# ASSIGNMENT
Please pick out and copy every line in the records below that contains the word "should".

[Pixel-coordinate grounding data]
■ ■ ■

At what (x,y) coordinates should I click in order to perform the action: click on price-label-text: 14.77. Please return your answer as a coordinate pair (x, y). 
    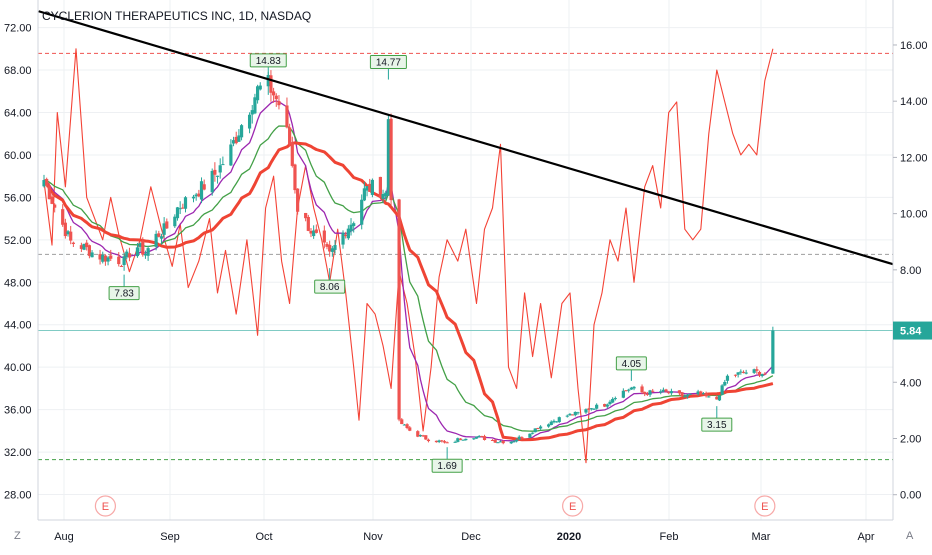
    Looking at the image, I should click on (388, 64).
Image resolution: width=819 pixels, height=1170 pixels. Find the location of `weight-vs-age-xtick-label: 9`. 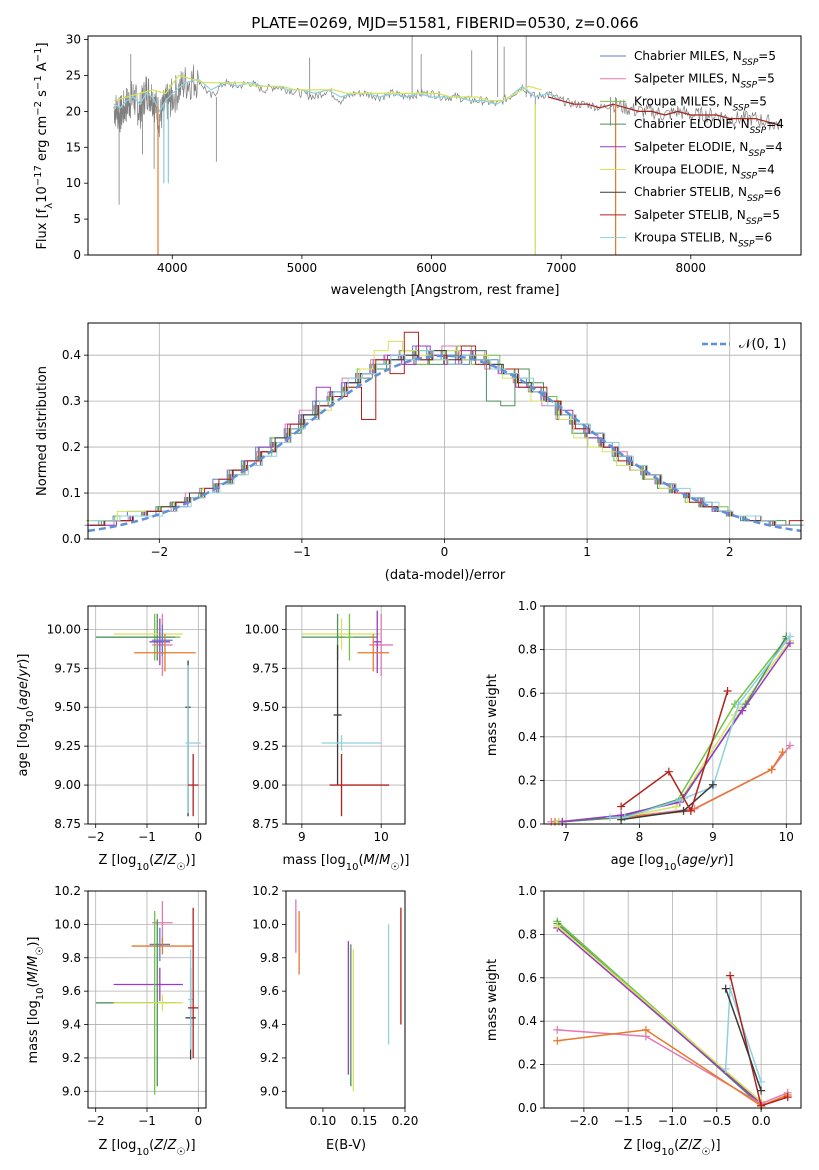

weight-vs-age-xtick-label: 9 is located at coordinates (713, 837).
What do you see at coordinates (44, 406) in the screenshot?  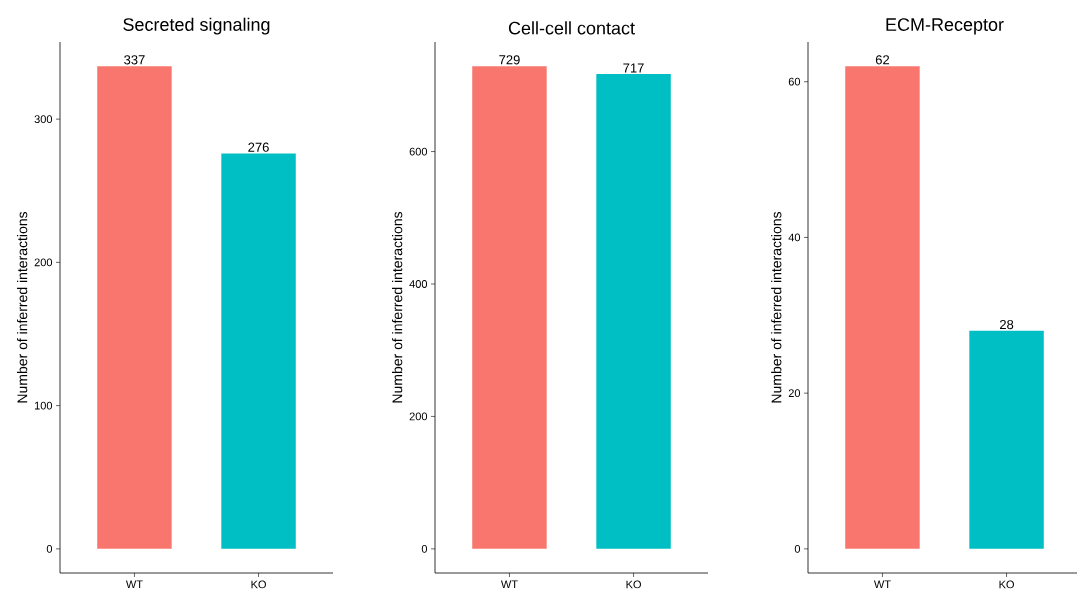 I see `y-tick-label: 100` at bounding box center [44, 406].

■ ■ ■

# WRITTEN RESPONSE
At what (x,y) coordinates should I click in order to perform the action: click on price-label-text: 14.77. Please return your answer as a coordinate pair (x, y). 
    Looking at the image, I should click on (388, 64).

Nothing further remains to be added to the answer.